SpaceX Launches 60 More Starlink Satellites

SpaceX launches 60 Starlink satellites with a single Falcon 9 rocket.

SpaceX is fresh of its historic crewed launch that sent astronauts Bob Behnken and Doug Hurley to the International Space Station (ISS), but it’s not taking any time off to celebrate. The company has just launched yet another batch of Starlink internet satellites, and it did so with one of the “most reused” rockets in history. 

SpaceX has been successfully recovering Falcon 9 boosters for several years, allowing it to lower the cost of launches. While the NASA launch over the weekend relied on a shiny new Falcon 9 (complete with NASA worm logo), the most recent Starlink mission used a sooty refurbished rocket. The core (B1049) has survived four previous launches; two Starlink launches, a mission to deploy the Telstar 18V communication satellite, and a load of Iridium NEXT satellites. The satellites reached orbit as planned, but the booster missed the drone ship and crashed into the ocean. Still, that’s four more launches than any other rockets are getting. 

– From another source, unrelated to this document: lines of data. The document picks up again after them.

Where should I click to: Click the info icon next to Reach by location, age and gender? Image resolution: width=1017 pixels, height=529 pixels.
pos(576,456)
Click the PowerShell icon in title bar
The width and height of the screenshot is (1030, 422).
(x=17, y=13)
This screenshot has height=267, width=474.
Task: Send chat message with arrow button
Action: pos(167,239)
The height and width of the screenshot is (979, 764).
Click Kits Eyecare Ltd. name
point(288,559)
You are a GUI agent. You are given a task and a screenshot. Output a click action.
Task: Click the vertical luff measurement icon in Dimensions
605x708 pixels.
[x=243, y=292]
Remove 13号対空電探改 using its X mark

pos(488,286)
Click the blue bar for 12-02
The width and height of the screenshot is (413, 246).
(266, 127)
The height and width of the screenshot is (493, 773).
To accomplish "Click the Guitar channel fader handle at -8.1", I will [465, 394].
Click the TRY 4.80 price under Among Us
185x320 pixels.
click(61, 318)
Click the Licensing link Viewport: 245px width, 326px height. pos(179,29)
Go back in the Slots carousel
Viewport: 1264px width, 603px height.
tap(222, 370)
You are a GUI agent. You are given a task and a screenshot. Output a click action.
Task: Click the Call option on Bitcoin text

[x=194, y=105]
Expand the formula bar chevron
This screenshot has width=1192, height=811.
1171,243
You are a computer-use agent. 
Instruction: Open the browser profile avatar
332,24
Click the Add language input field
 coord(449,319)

SpaceX is already the single largest satellite operator in the world, and the network will grow considerably over the next few years. It has approval to put 12,000 satellites in orbit, but it may eventually get permission to launch more. As with past Starlink launches, this mission deployed 60 new satellites to SpaceX’s mega-constellation. That brings us to 482 active satellites, which is more than the 400 satellites CEO Elon Musk predicted the company would need for basic internet services in select regions. Moderate coverage will require about 800 nodes. 

The Starlink constellation will mostly operate in low-Earth orbit, but some will remain in very-low Earth orbit (VLEO) to improve latency. Existing satellite internet connections can have a latency of several seconds, which makes real-time web applications impossible. SpaceX says Starlink, which will operate in the Ka and Ku bands, could offer latency as low as 15ms. That’s low even for terrestrial wired broadband. 

Astronomers have expressed concern over the effect all these satellites will have on observations of the sky. In early 2020, a team from the CTIO observatory in Chile lost 15-20 percent of the data from an image of the Magellanic Clouds. SpaceX’s solution is a system called VisorSat, which consists of small fins that deploy on the satellites to block sunlight from reflecting down to Earth. Today’s launch was the first to use VisorSat, but it will take time to find out how well it works.